The AI powered algorithm used 100,000 scenarios to predict the outcome of matches all the way from group stage to the final, where the most likely winner in the FIFA 2018 World Cup, according to the statisticians, was Spain, with an odd of 17.8, followed closely by Germany, that they gave an odd of 17.1. As we now know, Germany got kicked out of the world cup at the group stage having been beaten by South Korea 0-2, whereas Spain was kicked out of the world cup in the knockout stage by Russia following a 3-4 in a penalty shootout after drawing 1-1.
The AI powered algorithm failed to accurately predict the outcome of the 2018 World Cup, despite having incorporated vast amount of data (variables), including, “the FIFA rankings, each country’s population and their gross domestic product (GDP), bookmakers’ odds, how many of the national team players play together in a club, the player’s average age, and how many Champions Leagues they’ve won.”

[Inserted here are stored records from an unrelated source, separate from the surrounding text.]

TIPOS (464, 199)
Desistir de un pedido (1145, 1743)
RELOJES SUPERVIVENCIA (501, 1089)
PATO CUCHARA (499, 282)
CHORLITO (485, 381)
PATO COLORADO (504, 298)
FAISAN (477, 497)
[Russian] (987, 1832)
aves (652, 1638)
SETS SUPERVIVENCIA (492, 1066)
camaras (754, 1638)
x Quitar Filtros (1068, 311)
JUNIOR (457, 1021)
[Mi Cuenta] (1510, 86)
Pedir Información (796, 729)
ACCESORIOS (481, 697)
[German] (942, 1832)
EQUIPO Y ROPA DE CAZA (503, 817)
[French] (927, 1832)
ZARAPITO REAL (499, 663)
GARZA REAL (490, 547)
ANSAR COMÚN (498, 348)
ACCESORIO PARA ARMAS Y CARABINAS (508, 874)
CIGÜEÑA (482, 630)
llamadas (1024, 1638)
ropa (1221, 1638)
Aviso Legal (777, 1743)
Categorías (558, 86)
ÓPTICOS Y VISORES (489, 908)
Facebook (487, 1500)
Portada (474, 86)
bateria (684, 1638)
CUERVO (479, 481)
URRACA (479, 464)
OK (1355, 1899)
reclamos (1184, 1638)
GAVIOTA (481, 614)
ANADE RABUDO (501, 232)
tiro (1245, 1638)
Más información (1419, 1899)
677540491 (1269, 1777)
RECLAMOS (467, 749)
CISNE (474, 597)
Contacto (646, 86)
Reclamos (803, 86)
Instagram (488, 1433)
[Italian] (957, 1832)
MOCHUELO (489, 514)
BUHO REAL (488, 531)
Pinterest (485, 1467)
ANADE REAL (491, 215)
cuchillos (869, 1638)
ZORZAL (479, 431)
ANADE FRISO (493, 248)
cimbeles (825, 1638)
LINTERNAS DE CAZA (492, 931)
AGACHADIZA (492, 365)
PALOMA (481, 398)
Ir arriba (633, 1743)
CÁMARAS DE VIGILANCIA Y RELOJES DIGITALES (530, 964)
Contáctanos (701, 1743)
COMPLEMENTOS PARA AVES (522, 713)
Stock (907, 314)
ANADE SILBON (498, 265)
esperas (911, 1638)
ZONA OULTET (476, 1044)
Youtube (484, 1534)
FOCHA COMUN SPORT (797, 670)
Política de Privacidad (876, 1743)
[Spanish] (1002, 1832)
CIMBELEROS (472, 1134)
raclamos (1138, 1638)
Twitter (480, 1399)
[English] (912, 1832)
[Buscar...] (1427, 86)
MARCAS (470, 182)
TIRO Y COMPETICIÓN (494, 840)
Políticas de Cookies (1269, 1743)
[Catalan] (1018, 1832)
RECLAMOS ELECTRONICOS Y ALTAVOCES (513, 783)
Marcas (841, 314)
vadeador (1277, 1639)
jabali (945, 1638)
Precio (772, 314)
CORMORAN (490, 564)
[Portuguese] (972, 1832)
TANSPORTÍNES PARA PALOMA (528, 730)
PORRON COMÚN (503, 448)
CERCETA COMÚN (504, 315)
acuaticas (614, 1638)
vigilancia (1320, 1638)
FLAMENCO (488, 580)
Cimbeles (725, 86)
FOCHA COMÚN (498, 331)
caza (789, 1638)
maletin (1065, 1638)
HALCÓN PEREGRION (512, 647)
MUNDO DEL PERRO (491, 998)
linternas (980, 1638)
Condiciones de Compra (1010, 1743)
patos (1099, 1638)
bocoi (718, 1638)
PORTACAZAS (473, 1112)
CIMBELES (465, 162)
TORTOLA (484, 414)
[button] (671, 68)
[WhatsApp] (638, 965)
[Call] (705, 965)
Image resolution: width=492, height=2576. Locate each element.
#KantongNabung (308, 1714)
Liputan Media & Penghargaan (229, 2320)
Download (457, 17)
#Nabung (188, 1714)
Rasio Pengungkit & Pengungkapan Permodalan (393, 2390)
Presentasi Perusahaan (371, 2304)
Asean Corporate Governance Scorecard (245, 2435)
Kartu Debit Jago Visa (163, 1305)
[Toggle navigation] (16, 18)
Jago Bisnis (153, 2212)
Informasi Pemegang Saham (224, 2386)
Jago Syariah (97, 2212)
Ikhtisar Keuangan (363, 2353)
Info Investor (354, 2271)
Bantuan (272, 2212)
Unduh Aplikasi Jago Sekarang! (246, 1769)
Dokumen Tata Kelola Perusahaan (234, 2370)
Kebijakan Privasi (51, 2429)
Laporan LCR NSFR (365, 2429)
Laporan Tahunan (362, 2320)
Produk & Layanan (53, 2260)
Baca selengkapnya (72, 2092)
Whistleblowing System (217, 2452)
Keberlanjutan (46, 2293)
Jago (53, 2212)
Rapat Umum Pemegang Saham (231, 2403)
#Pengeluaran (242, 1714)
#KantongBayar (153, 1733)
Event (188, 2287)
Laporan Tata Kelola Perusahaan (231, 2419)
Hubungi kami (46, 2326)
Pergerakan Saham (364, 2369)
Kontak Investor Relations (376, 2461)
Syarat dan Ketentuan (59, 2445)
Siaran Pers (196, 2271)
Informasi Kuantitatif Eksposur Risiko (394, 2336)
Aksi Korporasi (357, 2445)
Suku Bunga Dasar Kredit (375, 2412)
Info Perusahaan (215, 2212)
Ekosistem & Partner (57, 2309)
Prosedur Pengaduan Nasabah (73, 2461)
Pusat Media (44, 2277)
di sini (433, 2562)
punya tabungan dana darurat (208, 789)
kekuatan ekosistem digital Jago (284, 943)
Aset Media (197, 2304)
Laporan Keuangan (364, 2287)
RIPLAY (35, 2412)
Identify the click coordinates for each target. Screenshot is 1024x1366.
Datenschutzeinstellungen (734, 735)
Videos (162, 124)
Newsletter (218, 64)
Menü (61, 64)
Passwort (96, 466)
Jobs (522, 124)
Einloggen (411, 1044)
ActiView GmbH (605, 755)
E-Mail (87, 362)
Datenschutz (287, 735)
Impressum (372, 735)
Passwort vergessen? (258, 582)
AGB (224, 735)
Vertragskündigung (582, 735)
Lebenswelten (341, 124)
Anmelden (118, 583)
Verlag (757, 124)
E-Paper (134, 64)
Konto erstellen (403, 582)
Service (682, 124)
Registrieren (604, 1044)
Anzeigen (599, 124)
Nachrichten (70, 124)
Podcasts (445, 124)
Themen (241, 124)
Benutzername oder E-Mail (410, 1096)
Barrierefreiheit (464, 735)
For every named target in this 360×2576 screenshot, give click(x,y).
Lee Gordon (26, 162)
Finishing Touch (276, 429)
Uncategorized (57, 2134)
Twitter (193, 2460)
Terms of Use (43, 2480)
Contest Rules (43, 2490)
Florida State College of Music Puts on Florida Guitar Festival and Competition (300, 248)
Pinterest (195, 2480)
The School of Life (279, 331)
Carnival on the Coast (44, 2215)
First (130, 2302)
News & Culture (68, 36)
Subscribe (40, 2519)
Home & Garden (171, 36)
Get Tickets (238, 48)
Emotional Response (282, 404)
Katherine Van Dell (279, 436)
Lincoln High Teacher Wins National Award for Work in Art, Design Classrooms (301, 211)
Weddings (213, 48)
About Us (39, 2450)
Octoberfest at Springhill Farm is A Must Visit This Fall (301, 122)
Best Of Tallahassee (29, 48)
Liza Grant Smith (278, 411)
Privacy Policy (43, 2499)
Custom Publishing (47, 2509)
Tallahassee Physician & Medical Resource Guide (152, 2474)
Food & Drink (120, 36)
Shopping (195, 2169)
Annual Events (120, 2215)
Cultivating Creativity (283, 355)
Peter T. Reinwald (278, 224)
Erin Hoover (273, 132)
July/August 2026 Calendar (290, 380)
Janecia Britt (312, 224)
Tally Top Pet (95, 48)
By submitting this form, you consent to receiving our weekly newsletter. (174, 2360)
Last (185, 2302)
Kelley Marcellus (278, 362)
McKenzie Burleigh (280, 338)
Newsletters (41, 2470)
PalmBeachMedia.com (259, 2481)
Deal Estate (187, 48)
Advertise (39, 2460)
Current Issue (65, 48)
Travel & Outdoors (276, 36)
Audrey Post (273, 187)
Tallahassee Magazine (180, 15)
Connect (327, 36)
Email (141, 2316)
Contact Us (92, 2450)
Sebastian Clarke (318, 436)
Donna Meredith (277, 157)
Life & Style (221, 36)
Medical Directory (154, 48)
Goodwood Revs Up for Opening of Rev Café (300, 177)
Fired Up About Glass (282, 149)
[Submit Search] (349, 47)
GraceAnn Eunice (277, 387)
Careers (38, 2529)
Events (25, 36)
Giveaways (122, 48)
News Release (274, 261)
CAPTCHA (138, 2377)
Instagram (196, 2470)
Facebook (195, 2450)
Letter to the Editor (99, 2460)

The pain by the statisticians and AI specialists experienced wasn’t caused just by the fact that Spain and Germany were both knocked out at the knockout stage, but also by their utmost trust on the model they used to make the predictions. The team had so much trust that they went ahead to ” bet a small amount of money on all 64 games”.
The bets they placed, even though caused them pain at the knockout stage, paid so well at the group stage. This is because according to their predictions. Group A would be topped by Uruguay and Russia (which came to pass), Group B by Spain and Portugal (which came to pass), Group C by France and Denmark (which came to pass), Group D by Argentina and Croatia (which came to pass but in the reverse order), Group E by Brazil and Switzerland (which came to pass), Group F by Germany and Sweden (which didn’t come to pass), Group G by Belgium and England (which came to pass), and Group H by Colombia and Poland (which didn’t come to pass).
Based on the AI powered algorithm therefore, the statisticians were able to correctly predict the outcomes of 5 out of 8 groups, totally missed two, but flip flopped on one, which was a remarkable success really.
Their AI could have failed to correctly predict that Germany would go home crying at the group stage and that Spain would be kicked out of the tournament at the knockout stage, but from their top 5 pick they still have Brazil, France and Belgium to look out for – at least that’s how football pain experienced by fans is wiped out.